E se si tace (o si dice poco) degli stipendi degli anchorman televisivi, ancor meno si dice di quelli dei grandi manager di stato che guadagnono spesso più di 100.000 euro al giorno, signori che messi alla guida di un’azienda pubblica o privata, ne definiscono gli obiettivi da raggiungere, attraverso l’assunzione di decisioni sull’impiego delle risorse economiche disponibili e, in particolare, delle risorse umane, ma che non vengono mai premiati o punti in base agli obbiettivi.

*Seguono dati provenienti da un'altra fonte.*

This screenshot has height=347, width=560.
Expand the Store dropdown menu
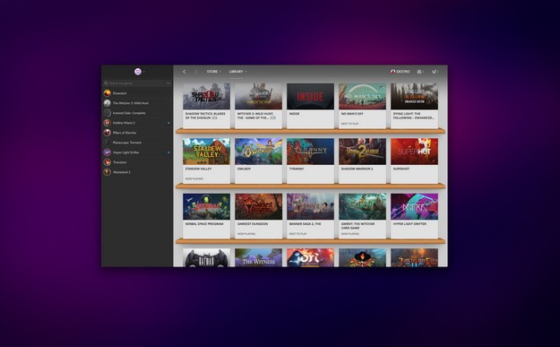(x=213, y=72)
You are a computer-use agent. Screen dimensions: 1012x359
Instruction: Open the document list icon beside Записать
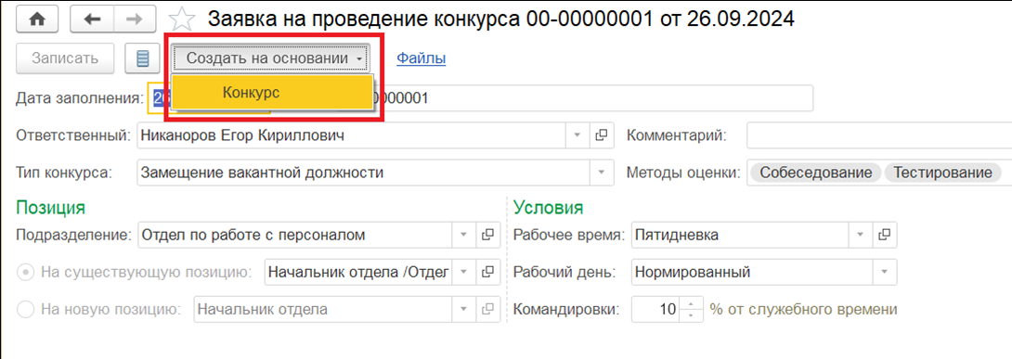143,58
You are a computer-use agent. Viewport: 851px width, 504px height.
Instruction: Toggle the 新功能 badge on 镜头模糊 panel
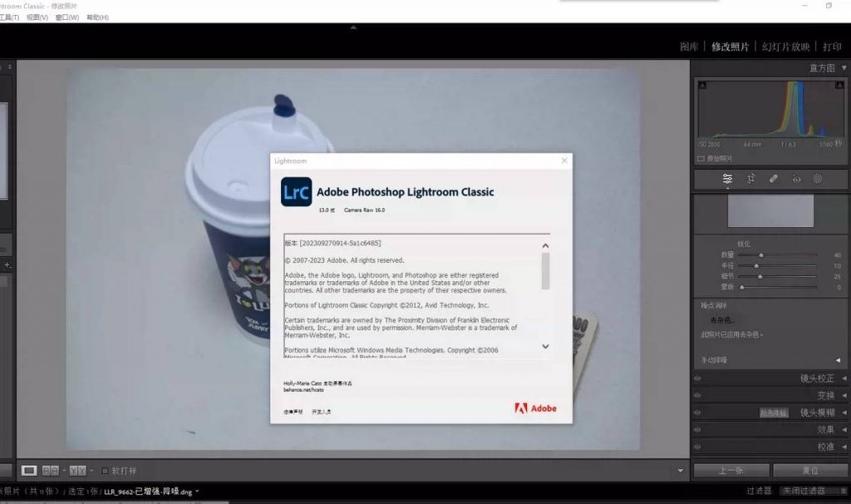pos(775,412)
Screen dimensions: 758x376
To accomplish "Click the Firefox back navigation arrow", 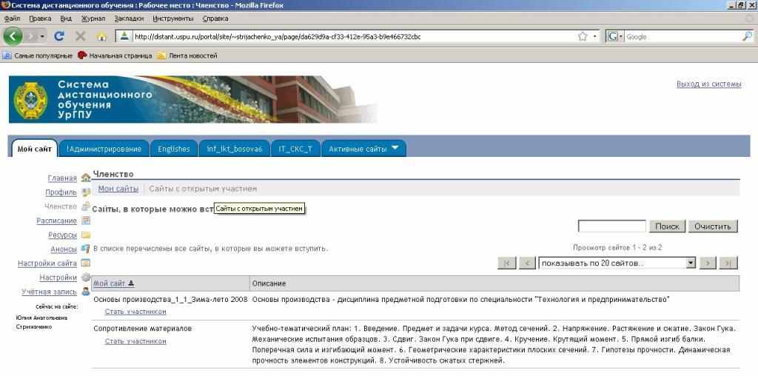I will click(14, 36).
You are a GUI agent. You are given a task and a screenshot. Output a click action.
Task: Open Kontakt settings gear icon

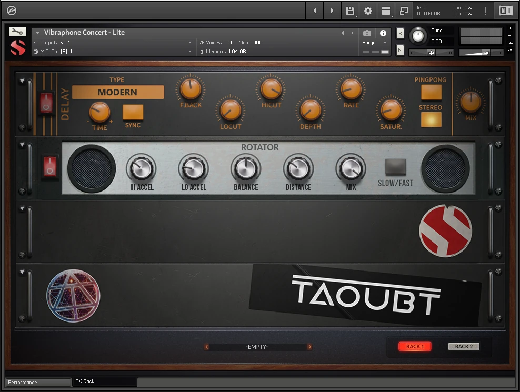coord(368,11)
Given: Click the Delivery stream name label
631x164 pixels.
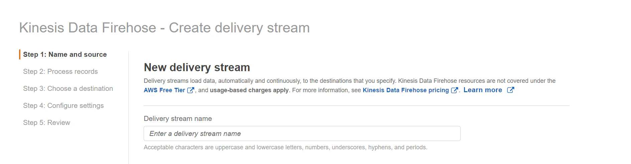Looking at the screenshot, I should pyautogui.click(x=178, y=119).
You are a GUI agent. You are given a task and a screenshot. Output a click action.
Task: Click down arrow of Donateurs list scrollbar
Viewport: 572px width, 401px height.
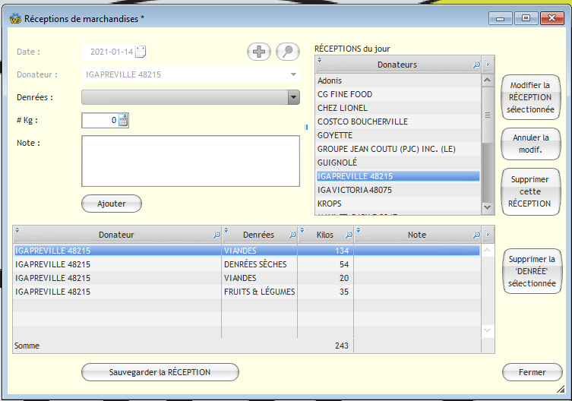[x=488, y=207]
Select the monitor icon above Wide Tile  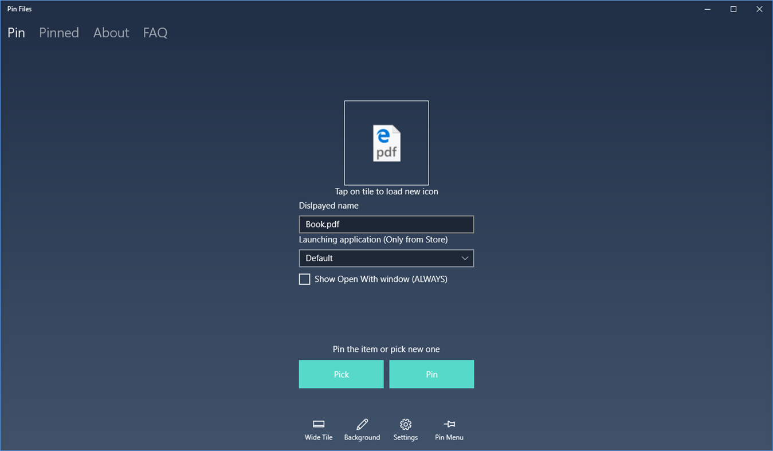point(319,423)
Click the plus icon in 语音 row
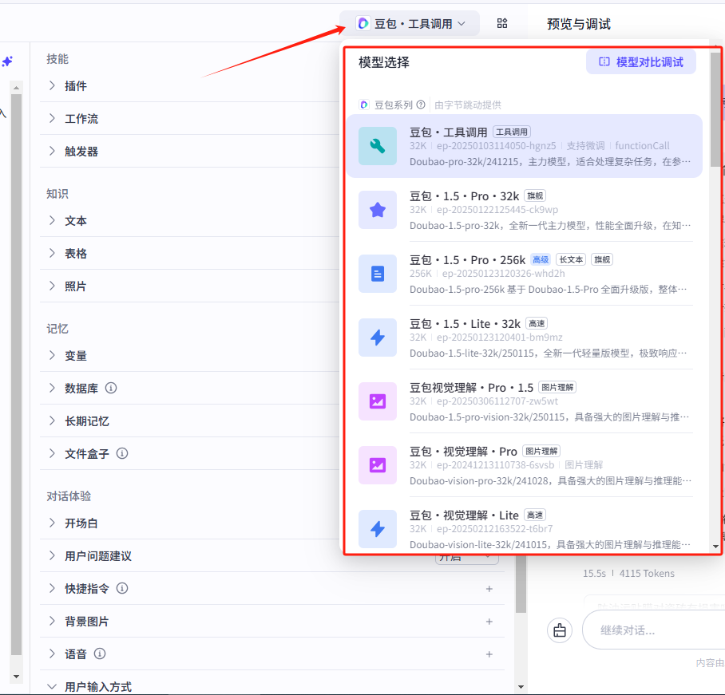Screen dimensions: 725x695 point(489,654)
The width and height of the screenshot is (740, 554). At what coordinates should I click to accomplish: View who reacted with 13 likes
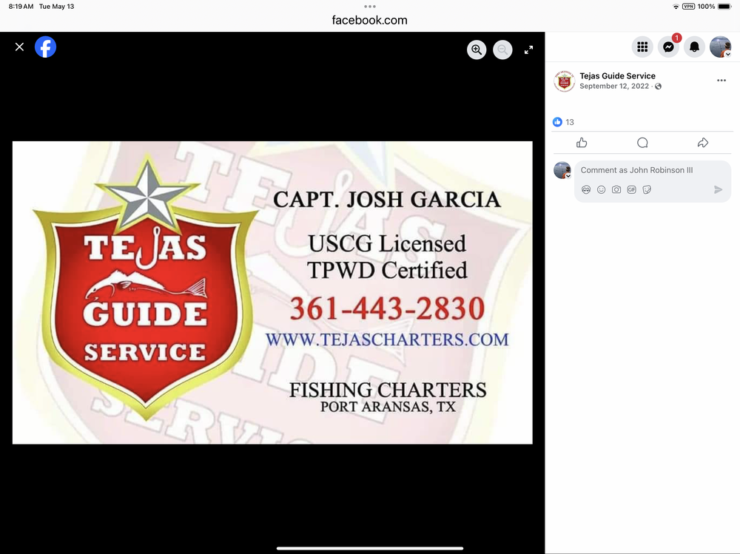(564, 122)
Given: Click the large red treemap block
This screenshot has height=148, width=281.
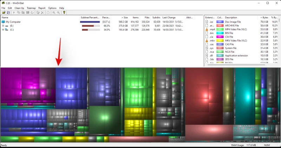Looking at the screenshot, I should (x=203, y=96).
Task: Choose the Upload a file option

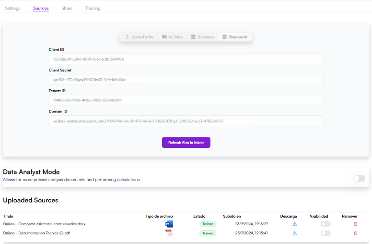Action: click(140, 37)
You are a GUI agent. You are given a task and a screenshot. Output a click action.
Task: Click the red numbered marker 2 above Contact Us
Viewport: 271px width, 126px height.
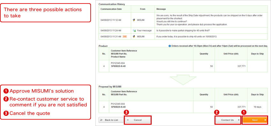click(217, 113)
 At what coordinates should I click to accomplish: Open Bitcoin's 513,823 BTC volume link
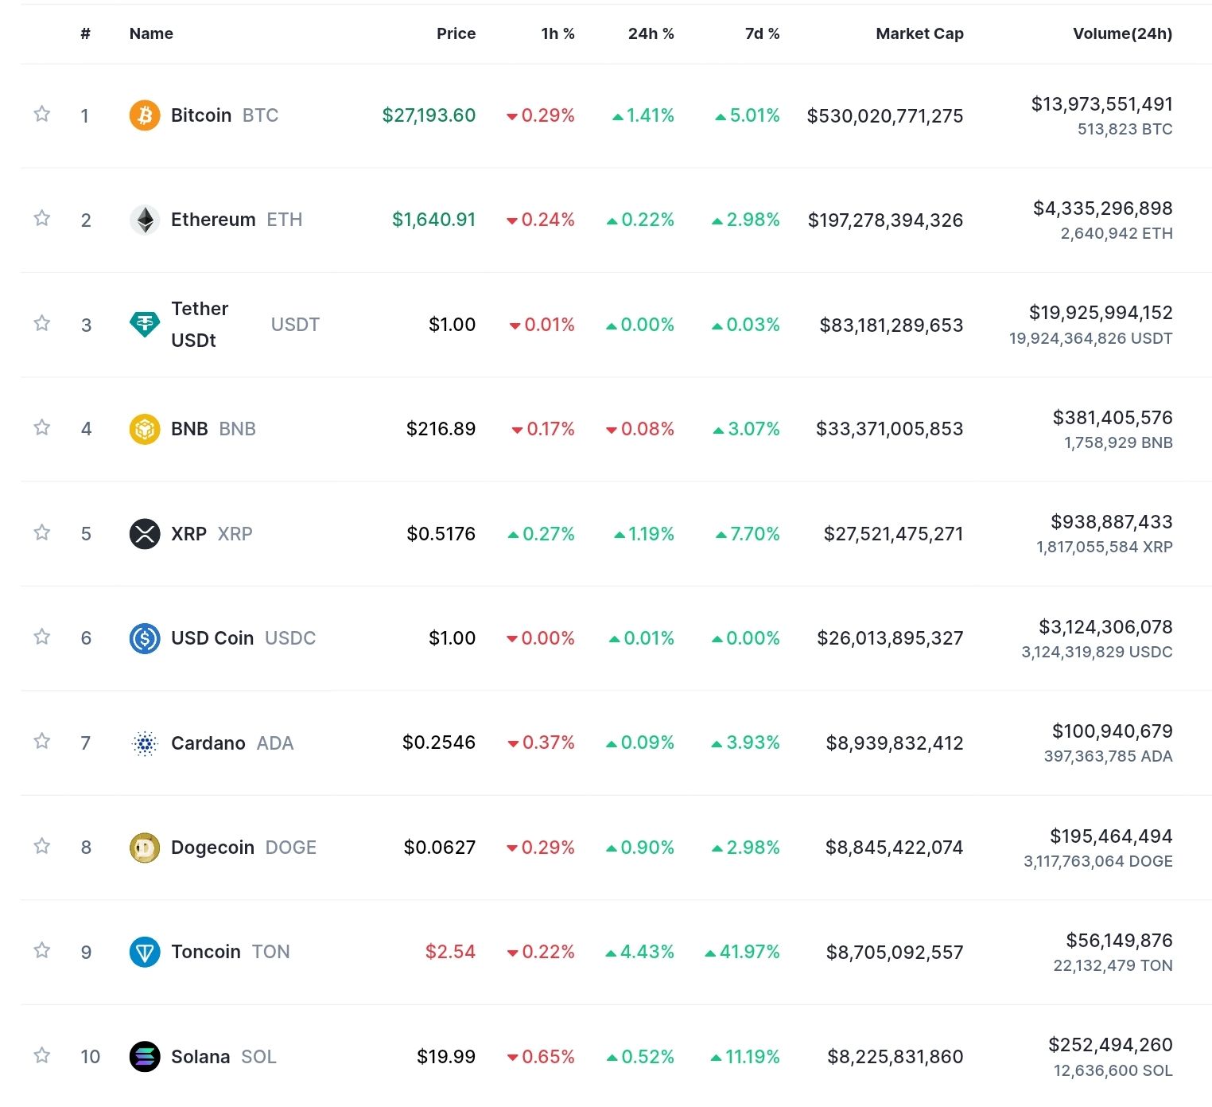[x=1125, y=129]
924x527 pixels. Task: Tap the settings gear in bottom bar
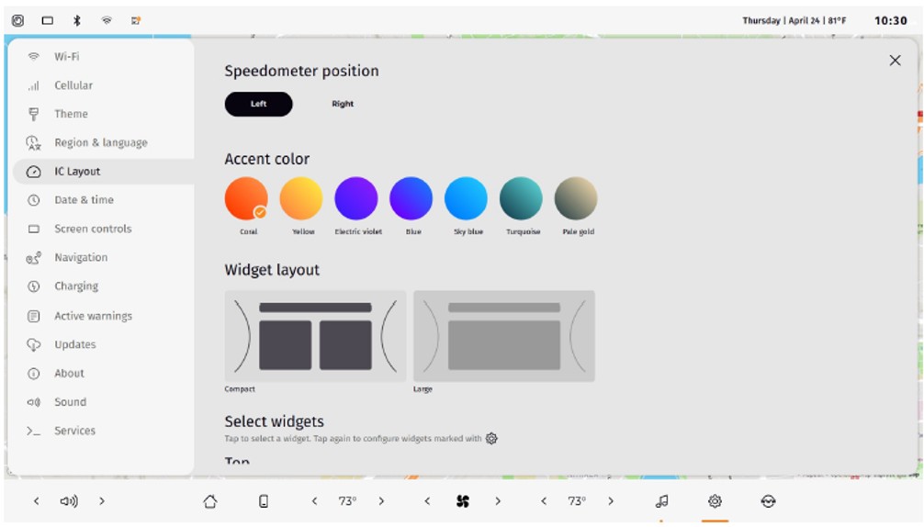point(715,501)
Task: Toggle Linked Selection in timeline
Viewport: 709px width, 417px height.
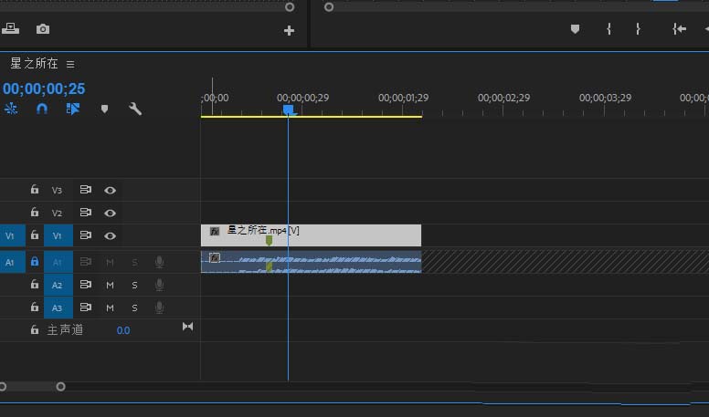Action: click(x=73, y=109)
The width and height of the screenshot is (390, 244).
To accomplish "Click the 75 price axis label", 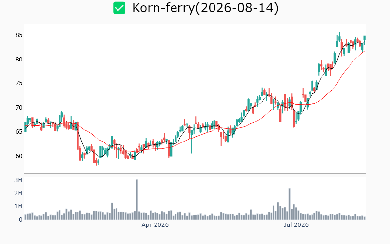I will coord(19,83).
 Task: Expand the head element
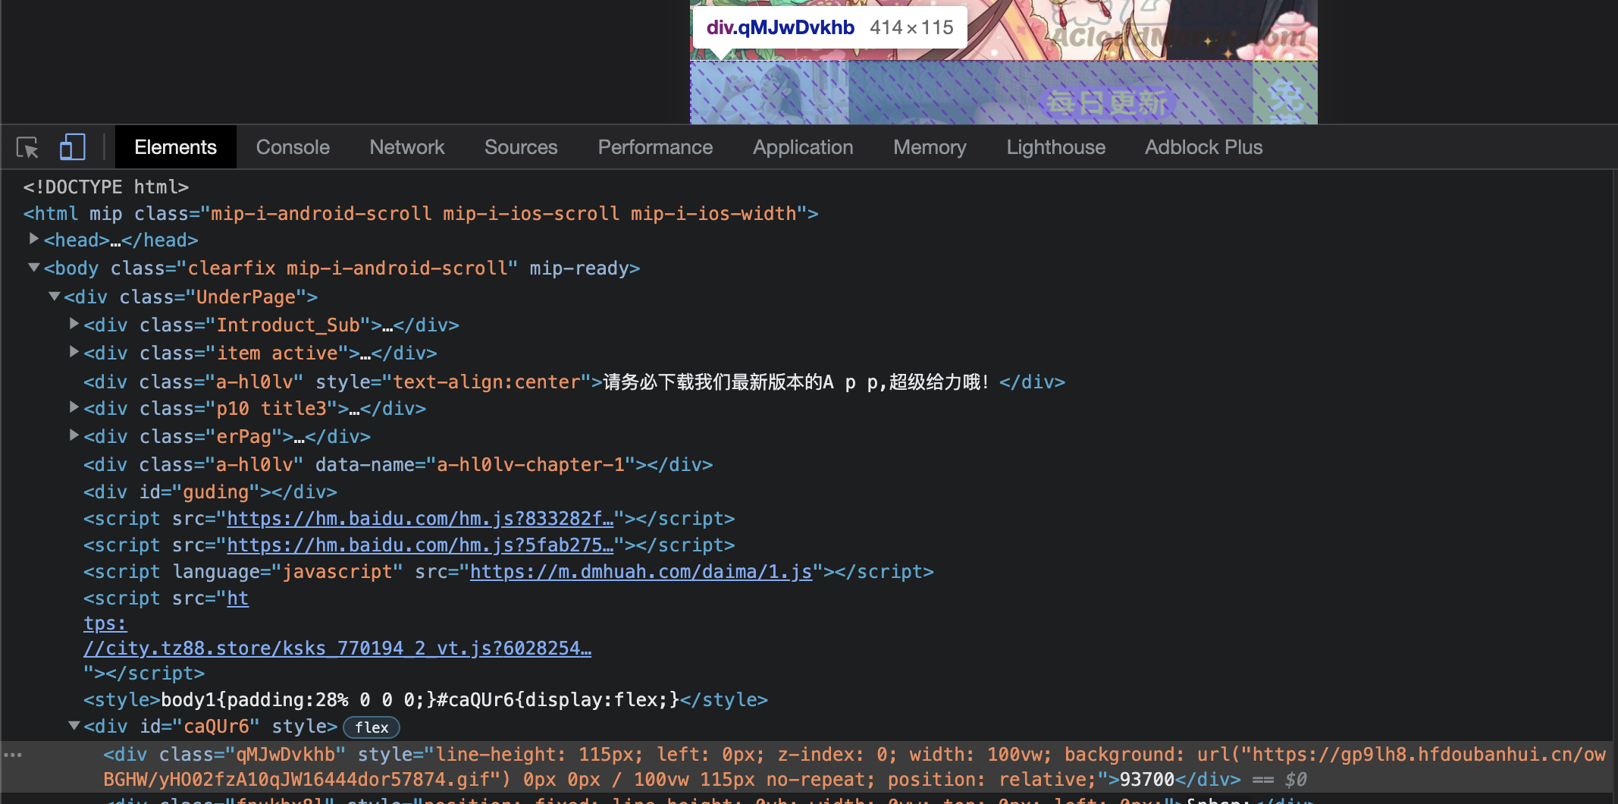tap(33, 239)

Una considerazione sorge spontanea: se è merito della dirigenza il buon andamento di un’impresa e di un intero paese e per questi meriti viene così profumatamente remunerata, allora non si spiega perché i lavoratori debbano essere gli unici responsabili del fallimento del paese e dello sfascio di un’intera nazione, costretti a stipendi da fame e passibili di licenziamento; mentre buon senso vorrebbe, senza essere tacciati di vetero-comunismo, che utili e perdite, meriti e responsabilità, in una società civile, libera e democratica, fossero equamente redistribuiti tra chi comanda e chi materialmente manda avanti (quando e se ci riesce) la baracca.
E’ interessante notare come quelli che di fronte a questi discorsi parlano di populismo, sono anche coloro i quali di fronte a film come “Sole a catinelli”, terzo di Checcho Zalone che parla degli italiani dopo venti anni di berlusconismo, anestetizzati al punto da giustificare chi ha come scopo solo quello di fare soldi, giudicano il prodotto corrigo e trash, sospetto negli assunti e nello sviluppo, come anche, su un altro piano, lo è stato “L’intrepido” di Gianni Amelio, parabola dal tono velatamente fiabesco che si sofferma senza troppo disincanto sull’amaro periodo che attraversa quella parte di lavoratori, costretti a vivere quotidianamente sul filo del rasoio.